* Exercise description:
All of the lines below should be printed again exactly as they are.

START The records

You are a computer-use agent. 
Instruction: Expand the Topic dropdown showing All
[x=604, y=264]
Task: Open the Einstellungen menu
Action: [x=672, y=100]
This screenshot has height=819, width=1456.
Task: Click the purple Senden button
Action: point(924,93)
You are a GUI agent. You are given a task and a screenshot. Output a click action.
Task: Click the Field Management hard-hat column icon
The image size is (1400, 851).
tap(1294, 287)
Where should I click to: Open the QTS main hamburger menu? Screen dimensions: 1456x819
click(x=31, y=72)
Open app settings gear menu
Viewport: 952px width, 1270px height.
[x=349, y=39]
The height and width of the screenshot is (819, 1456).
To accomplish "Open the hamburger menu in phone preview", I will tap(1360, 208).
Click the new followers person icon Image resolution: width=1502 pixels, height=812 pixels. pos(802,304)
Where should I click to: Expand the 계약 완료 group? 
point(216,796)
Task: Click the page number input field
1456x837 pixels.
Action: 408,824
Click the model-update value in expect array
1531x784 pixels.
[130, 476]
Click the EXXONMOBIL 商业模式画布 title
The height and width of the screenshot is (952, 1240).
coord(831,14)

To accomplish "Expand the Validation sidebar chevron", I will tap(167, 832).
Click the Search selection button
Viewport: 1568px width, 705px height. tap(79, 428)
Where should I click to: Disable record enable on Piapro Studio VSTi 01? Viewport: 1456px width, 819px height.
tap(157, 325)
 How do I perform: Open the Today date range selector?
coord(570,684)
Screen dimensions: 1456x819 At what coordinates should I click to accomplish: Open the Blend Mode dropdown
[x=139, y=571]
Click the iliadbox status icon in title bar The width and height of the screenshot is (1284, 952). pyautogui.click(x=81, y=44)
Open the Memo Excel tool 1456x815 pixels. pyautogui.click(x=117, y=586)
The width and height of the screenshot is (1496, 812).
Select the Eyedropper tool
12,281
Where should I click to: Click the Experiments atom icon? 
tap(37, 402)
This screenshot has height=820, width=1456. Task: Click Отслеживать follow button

END The records

* Finished task:
You are a computer-use agent. 
Instruction: Expand the Topic dropdown showing All
[x=604, y=264]
Task: Open the Einstellungen menu
Action: [x=672, y=100]
This screenshot has height=819, width=1456.
Task: Click the purple Senden button
Action: point(924,93)
You are a GUI agent. You are given a task and a screenshot. Output a click action.
Task: Click the Field Management hard-hat column icon
The image size is (1400, 851).
tap(1294, 287)
Where should I click to: Open the QTS main hamburger menu? Screen dimensions: 1456x819
click(x=31, y=72)
Open app settings gear menu
Viewport: 952px width, 1270px height.
[x=349, y=39]
The height and width of the screenshot is (819, 1456).
To accomplish "Open the hamburger menu in phone preview", I will tap(1360, 208).
Click the new followers person icon Image resolution: width=1502 pixels, height=812 pixels. pos(802,304)
Where should I click to: Expand the 계약 완료 group? 
point(216,796)
Task: Click the page number input field
1456x837 pixels.
Action: 408,824
Click the model-update value in expect array
1531x784 pixels.
[130, 476]
Click the EXXONMOBIL 商业模式画布 title
The height and width of the screenshot is (952, 1240).
coord(831,14)

To accomplish "Expand the Validation sidebar chevron", I will tap(167, 832).
Click the Search selection button
Viewport: 1568px width, 705px height. tap(79, 428)
Where should I click to: Disable record enable on Piapro Studio VSTi 01? Viewport: 1456px width, 819px height.
tap(157, 325)
 How do I perform: Open the Today date range selector?
coord(570,684)
Screen dimensions: 1456x819 At what coordinates should I click to accomplish: Open the Blend Mode dropdown
[x=139, y=571]
Click the iliadbox status icon in title bar The width and height of the screenshot is (1284, 952). pyautogui.click(x=81, y=44)
Open the Memo Excel tool 1456x815 pixels. pyautogui.click(x=117, y=586)
The width and height of the screenshot is (1496, 812).
Select the Eyedropper tool
12,281
Where should I click to: Click the Experiments atom icon? 
tap(37, 402)
This screenshot has height=820, width=1456. Task: Click Отслеживать follow button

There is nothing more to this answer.